The effect of coronal splits on the structural stability of bi-condylar tibial plateau fractures: a biomechanical investigation

INTRODUCTION: Surgical treatment of bi-condylar tibial plateau fractures is still challenging due to the complexity of the fracture and the difficult surgical approach. Coronal fracture lines are associated with a high risk of fixation failure. However, previous biomechanical studies and fracture classifications have disregarded coronal fracture lines. MATERIALS AND METHODS: This study aimed to develop a clinically relevant fracture model (Fracture C) and compare its mechanical behavior with the traditional Horwitz model (Fracture H). Twelve samples of fourth-generation tibia Sawbones were utilized to realize two fracture models with (Fracture C) or without (Fracture H) a coronal fracture line and both fixed with lateral locking plates. Loading of the tibial plateau was introduced through artificial femur condyles to cyclically load the fracture constructs until failure. Stiffness, fracture gap movements, failure loads as well as relative displacements and rotations of fracture fragments were measured. RESULTS: The presence of a coronal fracture line reduced fracture construct stiffness by 43% (p = 0.013) and decreased the failure load by 38% from 593 ± 159 to 368 ± 63 N (p = 0.016).

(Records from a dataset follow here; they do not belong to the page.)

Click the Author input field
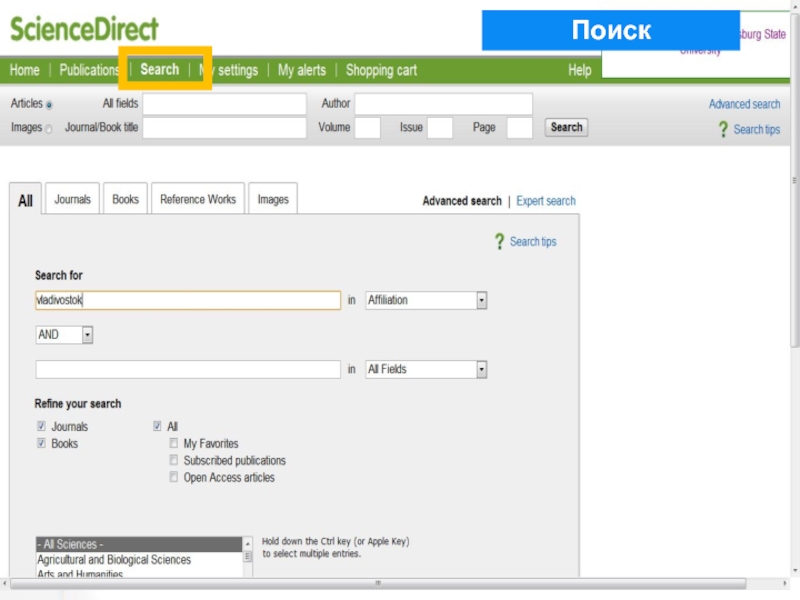This screenshot has height=600, width=800. (x=443, y=104)
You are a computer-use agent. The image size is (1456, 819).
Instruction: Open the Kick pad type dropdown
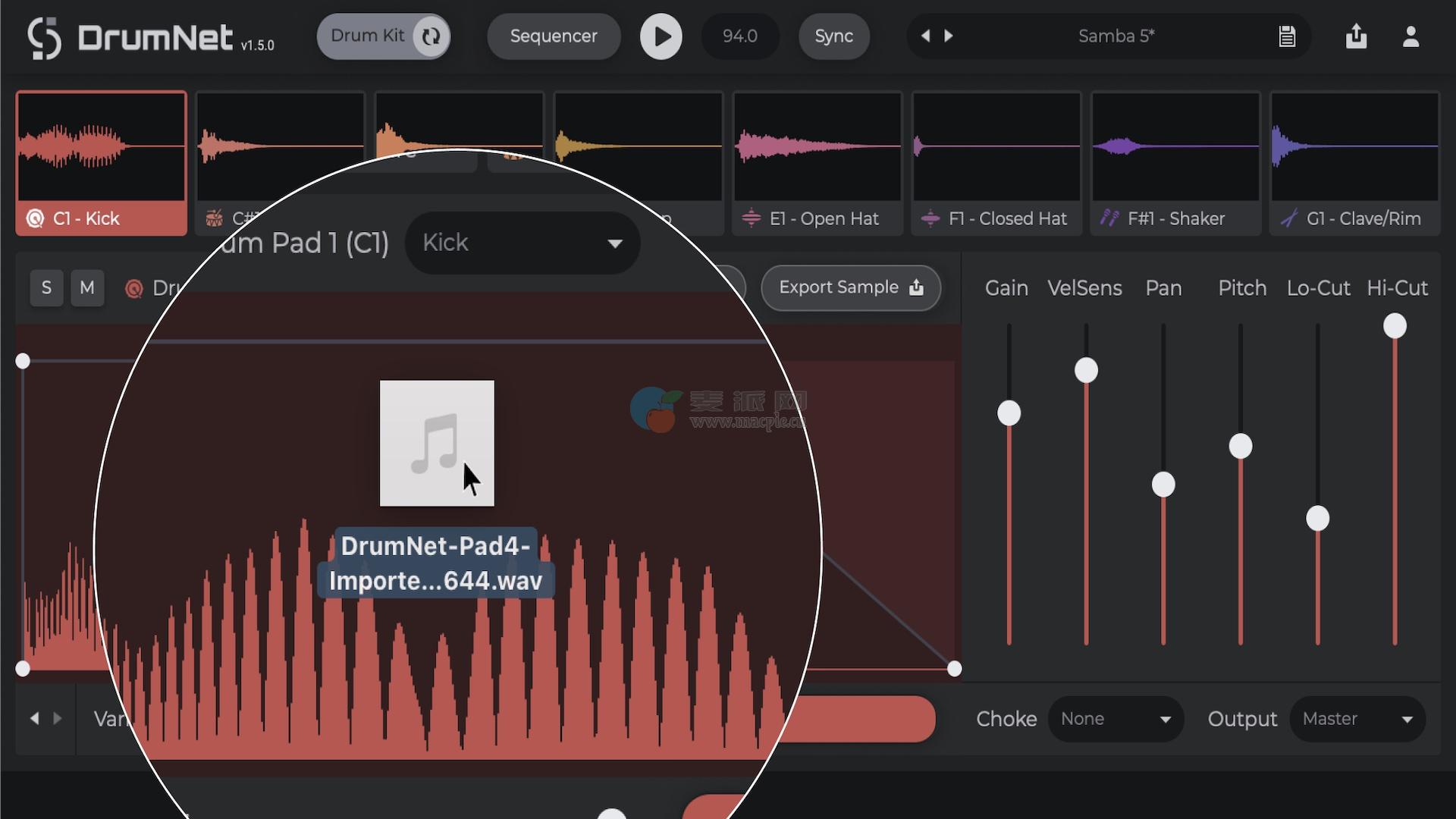click(x=522, y=243)

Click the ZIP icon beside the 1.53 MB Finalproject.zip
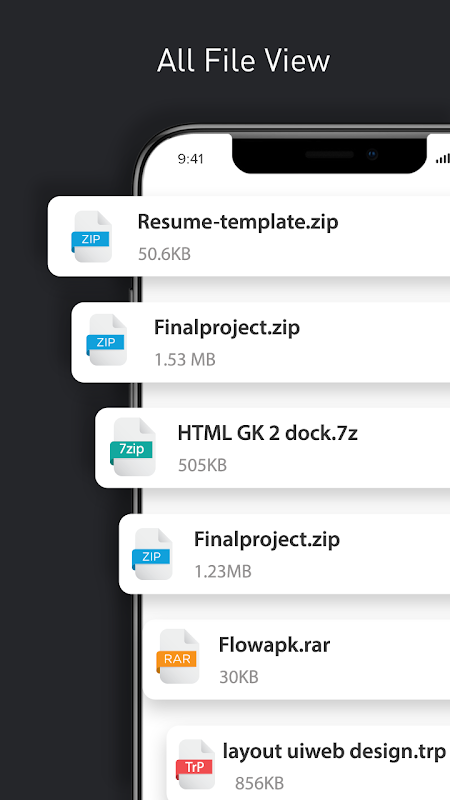click(x=106, y=340)
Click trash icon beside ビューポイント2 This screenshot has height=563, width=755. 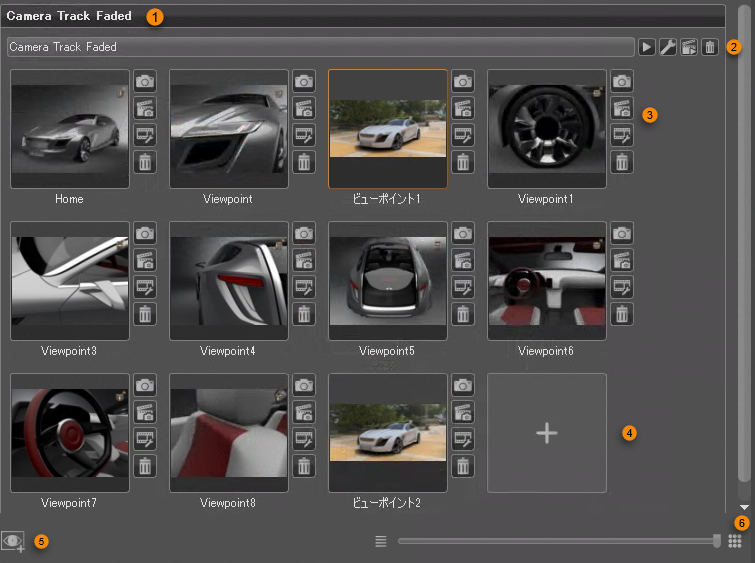click(x=463, y=466)
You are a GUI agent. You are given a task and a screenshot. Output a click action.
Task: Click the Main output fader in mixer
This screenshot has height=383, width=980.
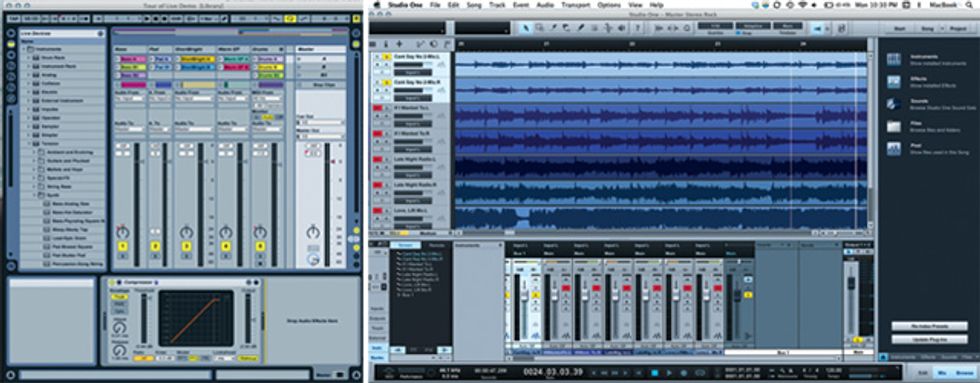tap(851, 283)
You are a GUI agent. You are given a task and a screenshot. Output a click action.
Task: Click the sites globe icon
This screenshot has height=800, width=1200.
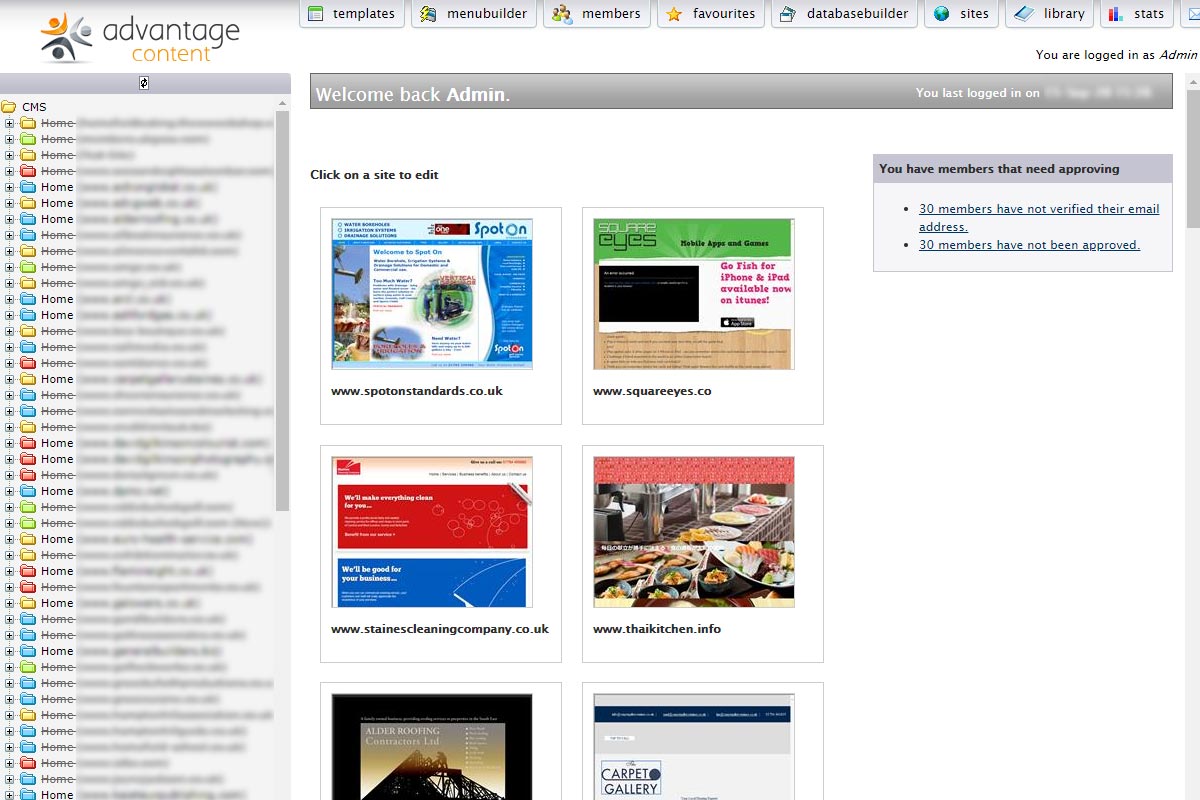click(x=941, y=14)
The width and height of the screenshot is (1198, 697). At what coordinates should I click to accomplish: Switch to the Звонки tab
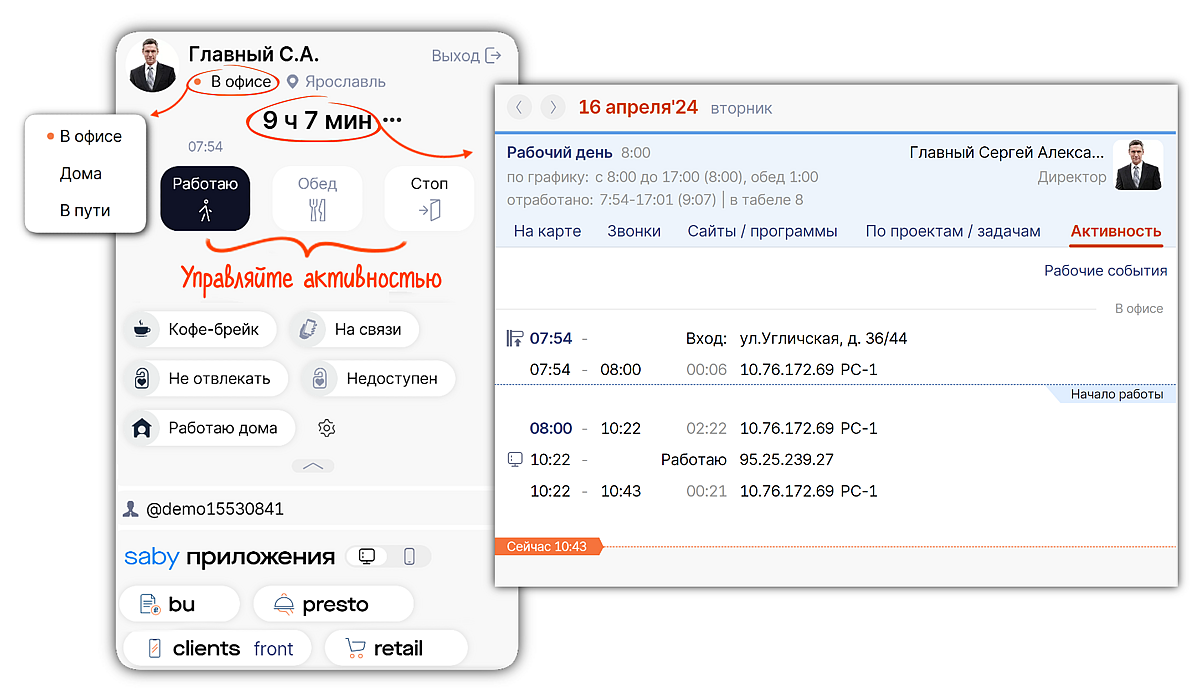pyautogui.click(x=633, y=231)
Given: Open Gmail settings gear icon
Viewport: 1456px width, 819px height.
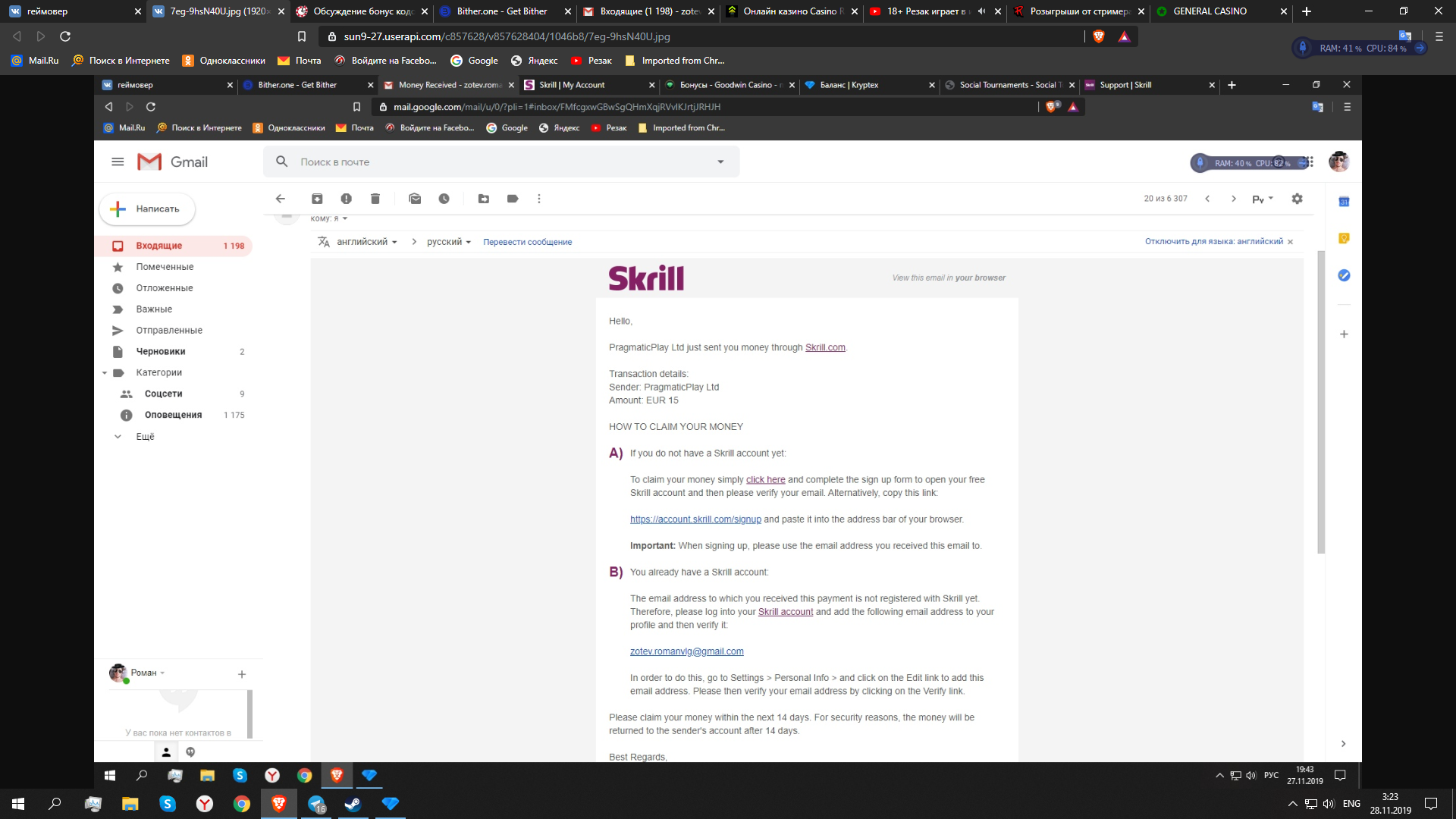Looking at the screenshot, I should pyautogui.click(x=1297, y=199).
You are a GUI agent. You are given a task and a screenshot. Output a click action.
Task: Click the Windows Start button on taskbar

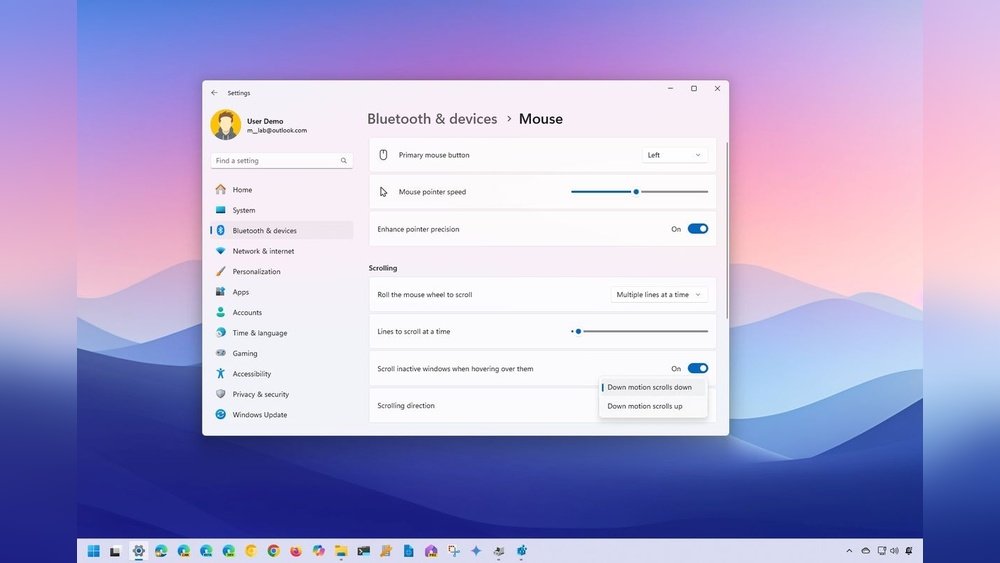point(94,551)
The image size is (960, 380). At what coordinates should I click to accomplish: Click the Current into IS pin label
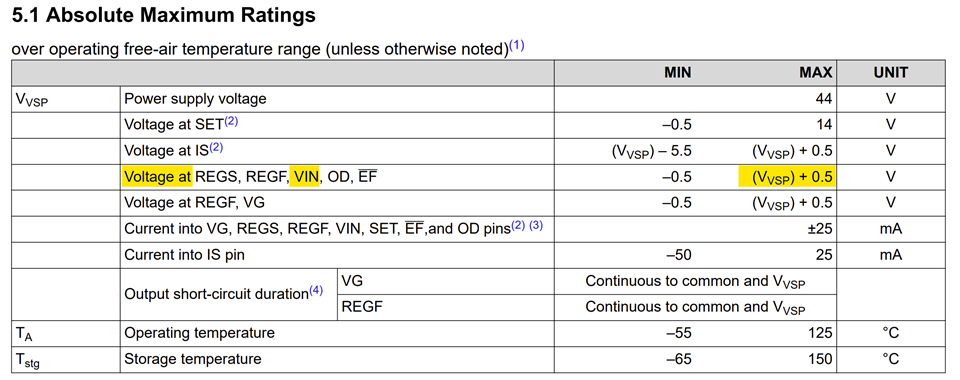click(x=184, y=255)
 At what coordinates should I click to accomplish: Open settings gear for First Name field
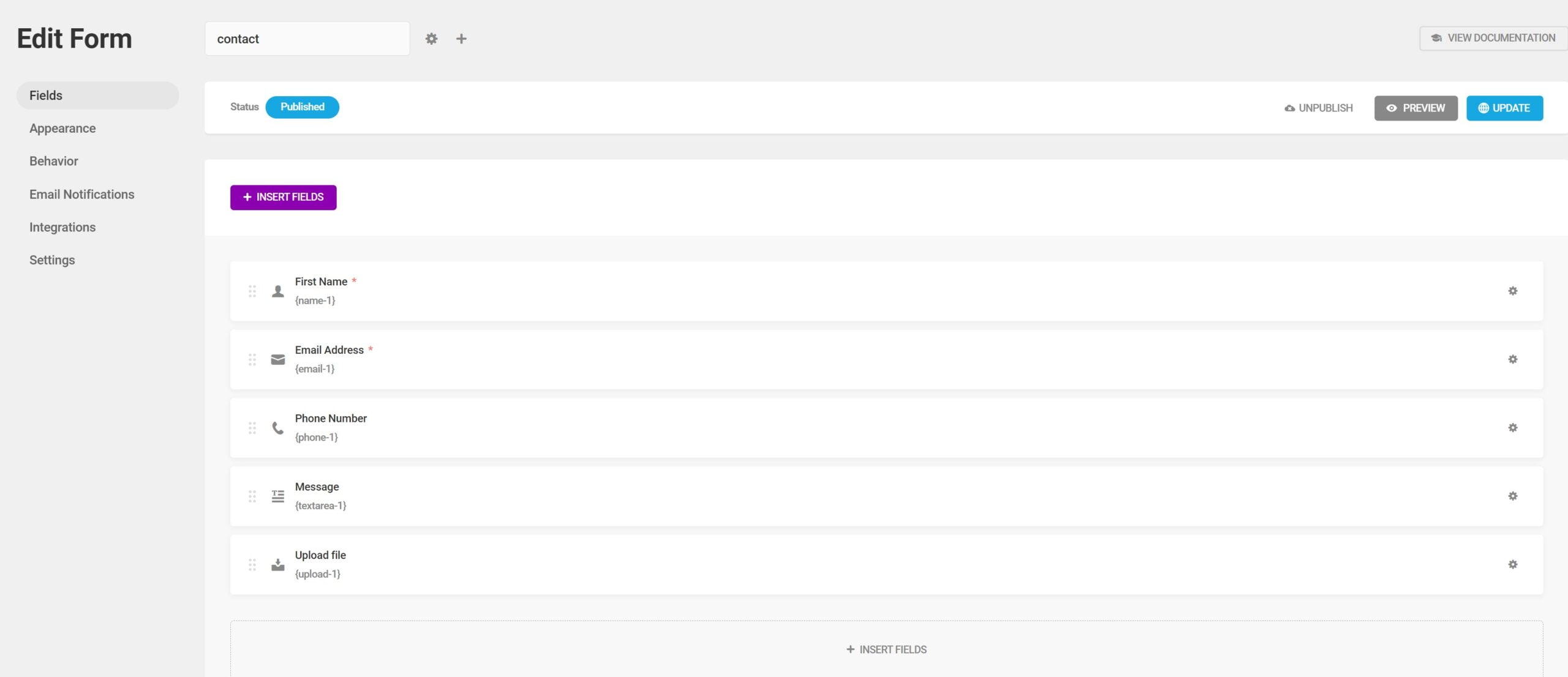[x=1513, y=291]
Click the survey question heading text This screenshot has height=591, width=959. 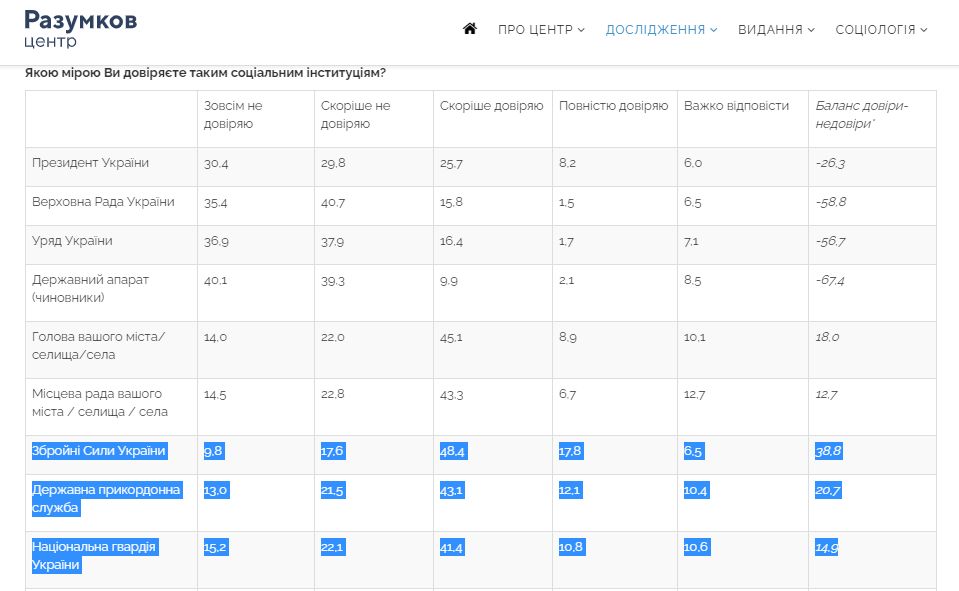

Largest displacements were observed at the medial aspect between the tibial plateau and the tibial shaft in the longitudinal direction. Again, the presence of the coronal fracture line reduced the stability of the fragments and created increased joint incongruities. CONCLUSIONS: Coronal articular fracture lines substantially affect the mechanical response of tibia implant structures specifically on the medial side. With this in mind, utilizing a clinically relevant fracture model for biomechanical evaluations regarding bi-condylar tibial plateau fractures is strongly recommended.